Try it:
Reproduce, exactly, the lines of the material below from the line containing "Instruction: Open the" through the line containing "This screenshot has height=831, width=1304.", with both end lines included and nothing else.

Task data:
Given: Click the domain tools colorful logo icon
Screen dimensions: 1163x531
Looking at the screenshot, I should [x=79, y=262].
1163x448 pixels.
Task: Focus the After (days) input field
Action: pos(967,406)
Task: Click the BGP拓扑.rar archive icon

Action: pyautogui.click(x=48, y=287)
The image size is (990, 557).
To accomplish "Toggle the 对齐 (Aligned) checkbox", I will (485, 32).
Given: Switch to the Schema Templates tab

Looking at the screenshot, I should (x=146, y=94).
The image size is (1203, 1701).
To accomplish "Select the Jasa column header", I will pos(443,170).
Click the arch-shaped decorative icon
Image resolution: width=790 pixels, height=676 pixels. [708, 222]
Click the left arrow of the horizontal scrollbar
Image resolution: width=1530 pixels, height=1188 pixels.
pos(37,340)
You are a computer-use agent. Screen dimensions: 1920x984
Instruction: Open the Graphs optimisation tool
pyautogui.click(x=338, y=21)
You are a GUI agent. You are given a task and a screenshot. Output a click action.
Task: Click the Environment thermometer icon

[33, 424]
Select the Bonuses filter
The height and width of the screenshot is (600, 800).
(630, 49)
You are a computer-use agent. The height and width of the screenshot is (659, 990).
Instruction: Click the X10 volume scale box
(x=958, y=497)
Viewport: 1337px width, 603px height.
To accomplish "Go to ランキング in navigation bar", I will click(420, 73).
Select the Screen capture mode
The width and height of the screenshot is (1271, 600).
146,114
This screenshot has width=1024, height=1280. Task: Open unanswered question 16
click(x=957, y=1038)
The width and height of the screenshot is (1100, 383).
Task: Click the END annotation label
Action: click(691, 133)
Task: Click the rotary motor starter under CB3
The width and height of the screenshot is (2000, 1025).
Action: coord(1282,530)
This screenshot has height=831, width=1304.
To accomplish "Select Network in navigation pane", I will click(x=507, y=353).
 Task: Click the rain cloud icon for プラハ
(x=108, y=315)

Exercise response:
Instruction: Open the Graphs optimisation tool
pyautogui.click(x=338, y=21)
You are a GUI agent. You are given a task and a screenshot. Output a click action.
Task: Click the Environment thermometer icon

[33, 424]
Select the Bonuses filter
The height and width of the screenshot is (600, 800).
(630, 49)
You are a computer-use agent. The height and width of the screenshot is (659, 990).
Instruction: Click the X10 volume scale box
(x=958, y=497)
Viewport: 1337px width, 603px height.
To accomplish "Go to ランキング in navigation bar", I will click(420, 73).
Select the Screen capture mode
The width and height of the screenshot is (1271, 600).
146,114
This screenshot has width=1024, height=1280. Task: Open unanswered question 16
click(x=957, y=1038)
The width and height of the screenshot is (1100, 383).
Task: Click the END annotation label
Action: click(691, 133)
Task: Click the rotary motor starter under CB3
The width and height of the screenshot is (2000, 1025).
Action: coord(1282,530)
This screenshot has height=831, width=1304.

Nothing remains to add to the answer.